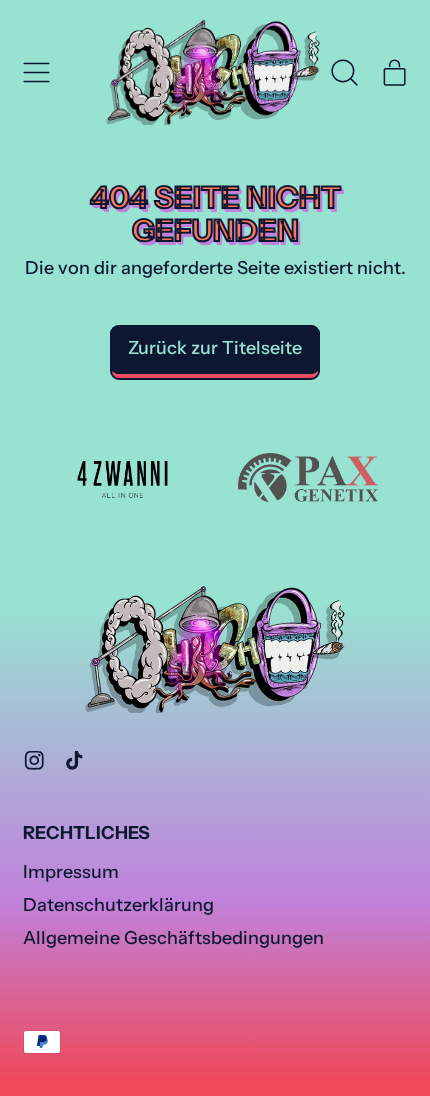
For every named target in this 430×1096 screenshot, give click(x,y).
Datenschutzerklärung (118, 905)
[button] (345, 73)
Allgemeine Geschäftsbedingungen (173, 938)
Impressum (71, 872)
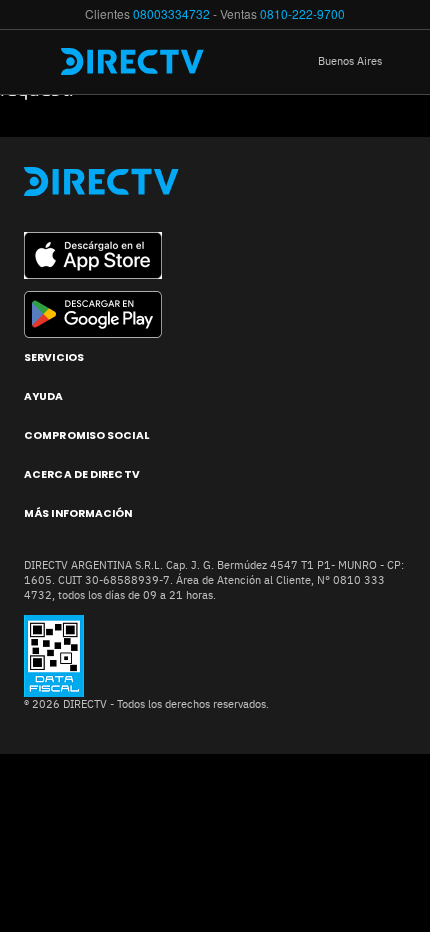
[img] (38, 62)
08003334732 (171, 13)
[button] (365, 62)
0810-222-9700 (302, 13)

┄┄┄┄┄┄┄┄┄┄┄┄┄┄┄┄┄┄┄┄

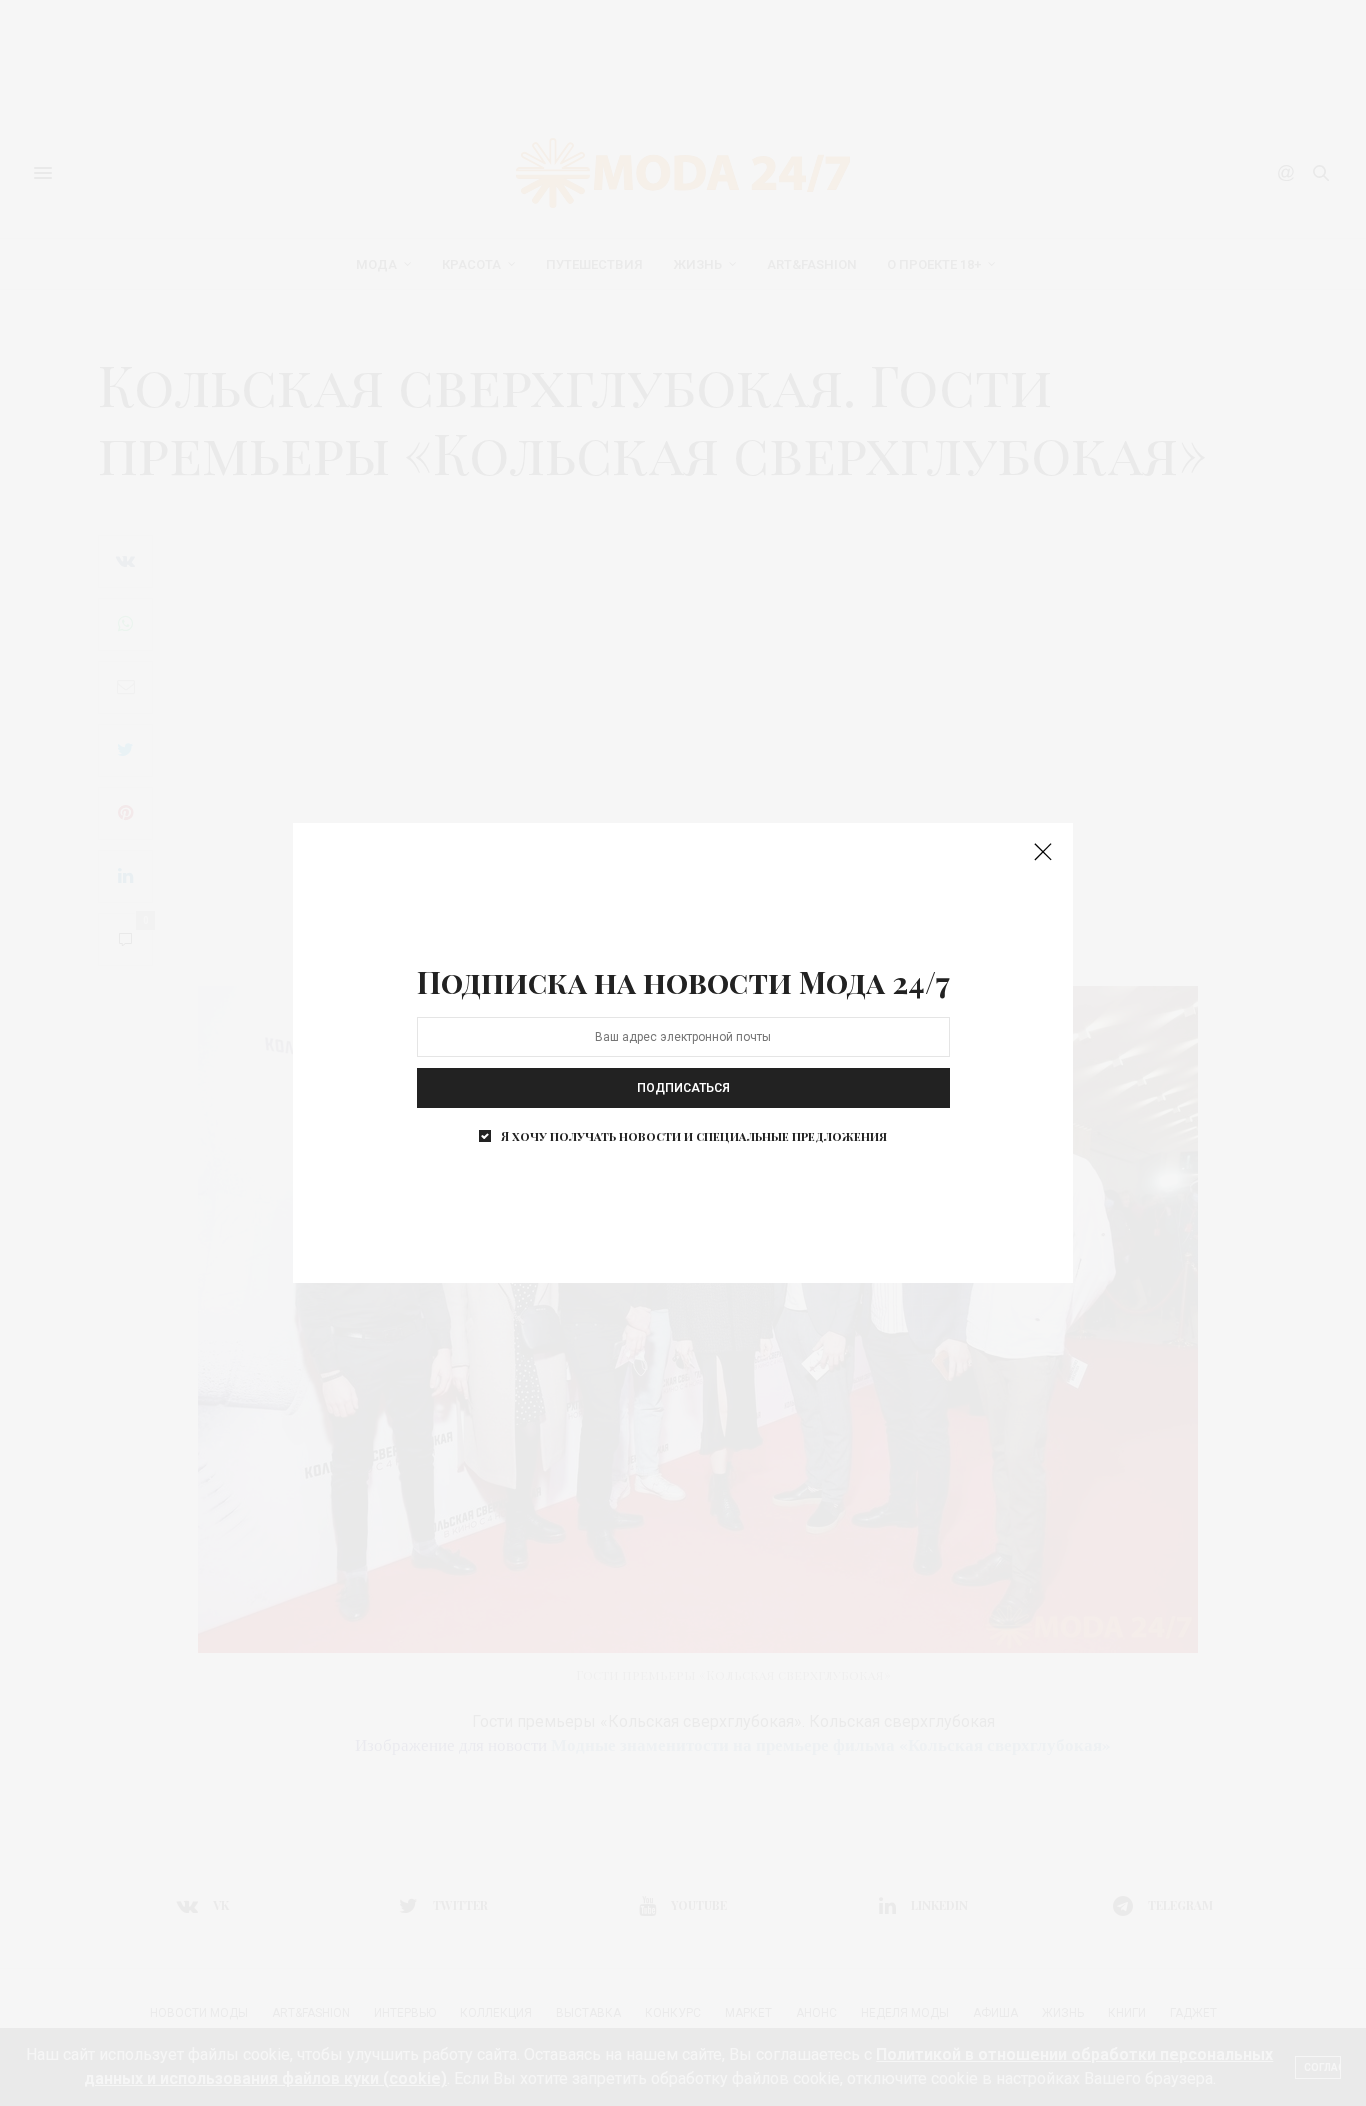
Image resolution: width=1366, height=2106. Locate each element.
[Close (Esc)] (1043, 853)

┄┄┄┄┄┄┄┄┄┄┄┄┄┄┄┄┄┄┄┄

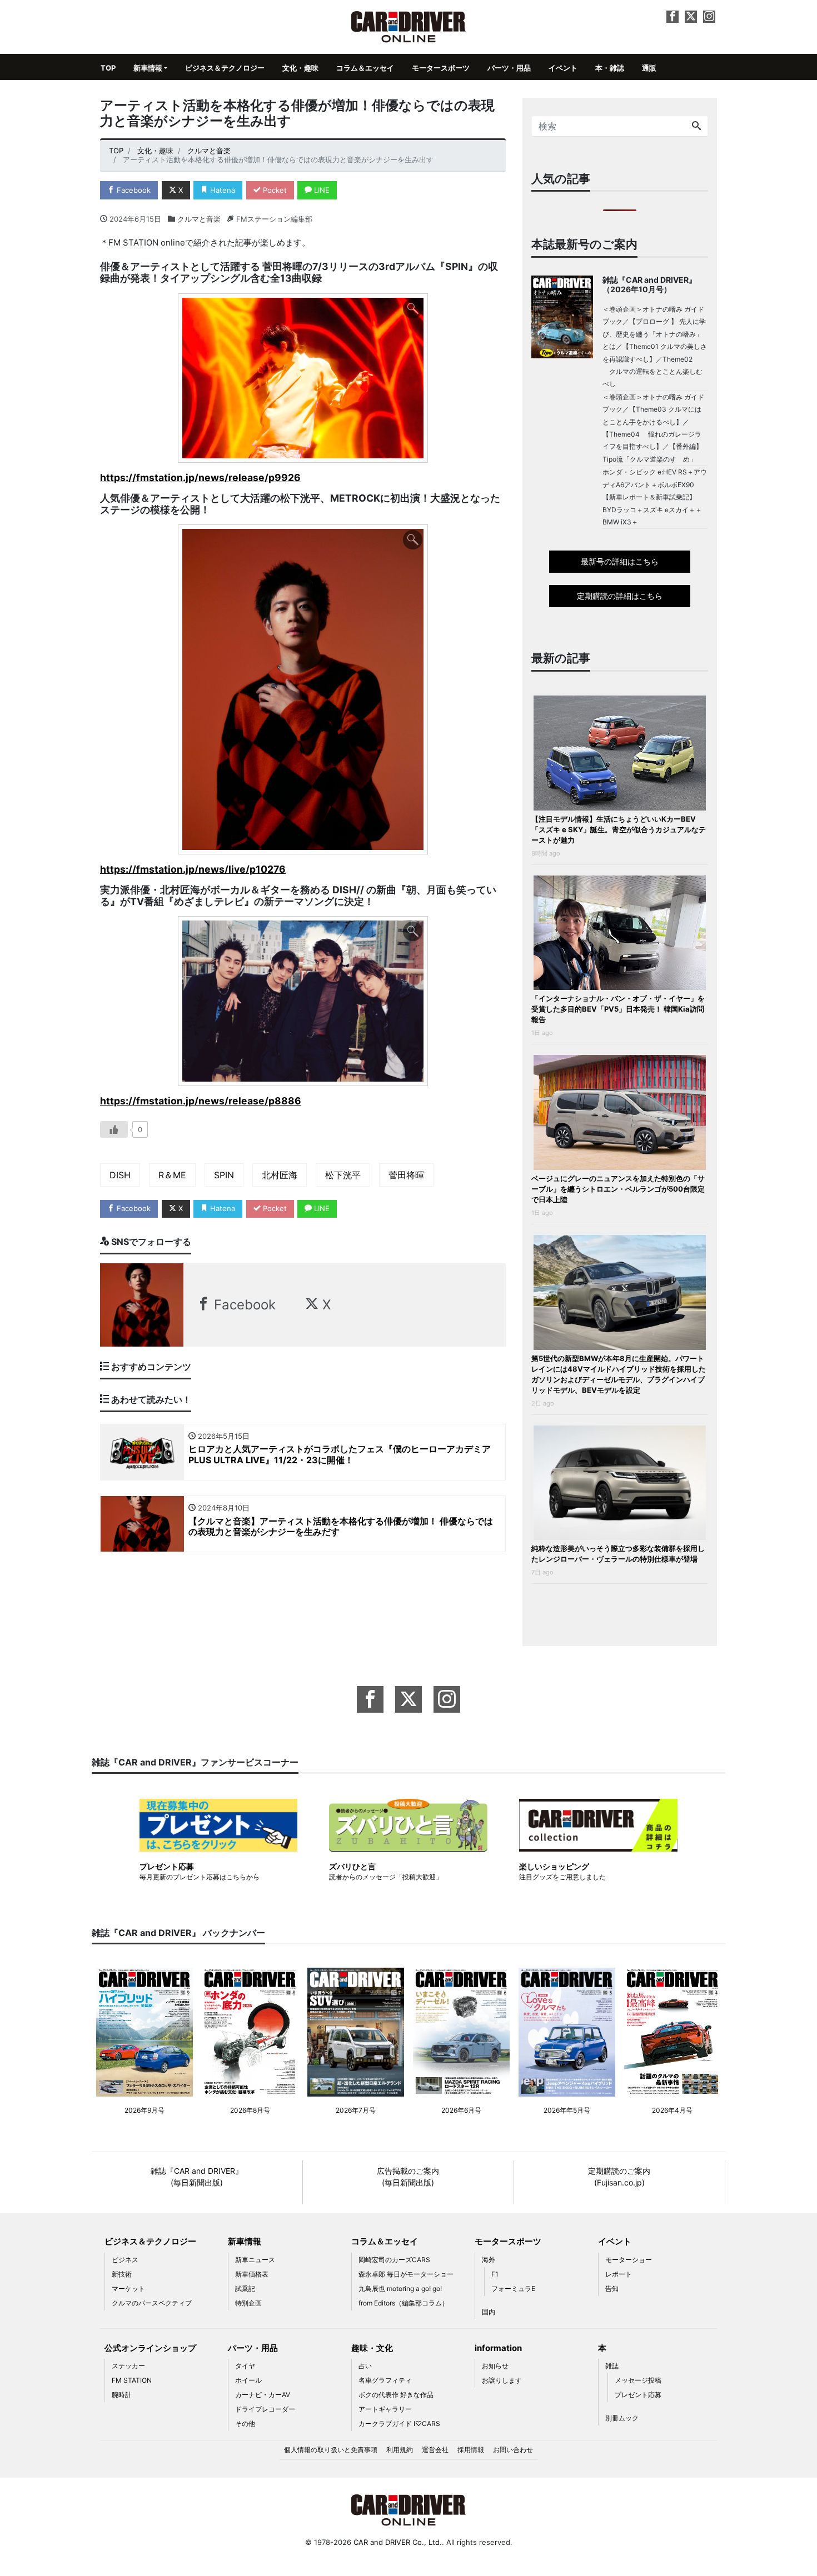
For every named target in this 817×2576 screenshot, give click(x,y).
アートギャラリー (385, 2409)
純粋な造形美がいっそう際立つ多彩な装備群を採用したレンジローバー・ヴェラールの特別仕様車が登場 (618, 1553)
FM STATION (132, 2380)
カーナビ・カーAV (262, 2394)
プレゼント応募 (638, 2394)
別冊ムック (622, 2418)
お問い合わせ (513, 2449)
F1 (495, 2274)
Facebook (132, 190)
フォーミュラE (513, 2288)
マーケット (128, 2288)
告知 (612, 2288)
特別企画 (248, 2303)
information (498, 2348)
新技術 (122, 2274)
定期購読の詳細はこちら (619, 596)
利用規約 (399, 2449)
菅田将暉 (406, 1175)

┄┄┄┄┄┄┄┄┄┄┄┄┄┄┄┄┄┄┄┄

(Your task) For this exercise, find all lines in the records containing the word "target" and copy them.

(Result for this task)
For every named target in this 430×1096 screenshot, give click(x,y).
For every named target in this 817×2576 screenshot, give click(x,y).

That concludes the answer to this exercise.